Wednesday, November 17, 2010

Straight A's

  • an Announcement
  • an Apology
  • an Account

New Papal Document on the Word of God
Many thanks to Rae Stabosz, for posting news about Verbum Domini on the Association of Pauline Cooperators blog this week. Benedict XVI’s new apostolic exhortation is the fruit of the most recent Synod of Bishops, held in Rome the autumn before last. Two years is a long wait, but judging from the synopsis and initial reports, it seems well worth the wait. Pauline Books & Media has already begun the process of publishing it in book form. Due date: mid-December, if not before. Price: $6.95.

Reflections of both bishops and pope on the Word in relation to culture and the media will be especially interesting to me. Look for a reference here and there, either in future blog posts of mine or in the sidebar, “Weekly PauLine.”

So Sorry!
A kind reader pointed out to me that I’m not responding to people’s blog comments. No ill will there. I’m an apprentice in blog-craft and didn’t even realize that people are answering me. Thank you for your interest and help. Comment away!

Italian Connection Part III
Last week you and I toured Alba and environs, where the Pauline Family began. This time, we’ll pass a day and a night in Assisi.

One of Assisi's bronzes depicting episodes
from the Little Flowers of St. Francis
Yes, it was a bit of a blitz, but we managed to “consider it all joy,” setbacks and all, as Francis would have put it. Early Sunday, Oct. 24, our bus took us down the boot into the Umbria region. I prevailed upon most to pay their respects to Perugia as we passed, where I had studied Italian eight years ago. They humored me.

Once in Assisi, we parted company with the film crew. From Alba, despite heroic efforts, they had been unable to rent a vehicle large enough for their 14 pieces of equipment, one of which was about the size of a casket. So, Sr. Paola, our driver from the generalate in Rome, drove to Assisi in a van, scooped them and their belongings up, and spirited them away to Rome, where they were able to hire a chauffeured van to carry out their scheduled interviews.

That left us free to roam the stunning medieval city overlooking equally stunning hills and valleys. The Portiuncula, the Basilica of St. Clare, and the Basilica of St. Francis headed the list.

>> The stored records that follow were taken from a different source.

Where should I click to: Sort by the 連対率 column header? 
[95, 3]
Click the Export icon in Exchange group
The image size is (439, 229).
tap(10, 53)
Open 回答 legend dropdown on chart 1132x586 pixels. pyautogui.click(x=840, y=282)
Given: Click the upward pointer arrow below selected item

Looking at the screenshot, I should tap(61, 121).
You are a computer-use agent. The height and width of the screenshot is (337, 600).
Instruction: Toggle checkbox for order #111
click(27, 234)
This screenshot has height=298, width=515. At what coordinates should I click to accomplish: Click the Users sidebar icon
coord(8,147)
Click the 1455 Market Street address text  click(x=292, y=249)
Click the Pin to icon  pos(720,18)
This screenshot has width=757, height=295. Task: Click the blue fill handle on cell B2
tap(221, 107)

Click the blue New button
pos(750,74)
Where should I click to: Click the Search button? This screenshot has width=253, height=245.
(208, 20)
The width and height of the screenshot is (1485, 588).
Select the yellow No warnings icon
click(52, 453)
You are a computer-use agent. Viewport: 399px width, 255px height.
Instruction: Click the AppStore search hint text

I had already visited St. Clare on previous pilgrimages. Had to, glad to. She’s my Confirmation patroness. So, since the group was in the able hands of Sr. Margaret Kerry, Patrizia, our Assisi guide, and Rosella, our tour guide, I headed for the Cathedral of San Rufino, that had recently been excavated and restored following the 1997 earthquake. Below the baroque church, still in use, I explored fragments of the medieval cathedral. There, 18-year-old Clare had heard Francis preach and on Palm Sunday night, slipped undetected from her home to join the friars, establishing the women’s community later known as the Poor Clares.

Marguerite Ashley
proclaims the Word.
Cooperator Margie Skeels,
U.N. staff member,
informs us that this day
is the U.N. International
Day of Peace.
I rejoined the group just in time for 5:30 evening Mass in the friary’s Peace Chapel, a very rare privilege. Fr. Paul Aveni, our chaplain, said it was for him a dream come true.

Additional touring, shopping, and dining ended the day for most of us, though a few of the more daring among us made their way to San Damiano and back in the pitch dark.

Why Assisi? A Pauline cannot understand Alberione without understanding Italy, and no one can understand Italy without entering into the heart of Francis and Clare.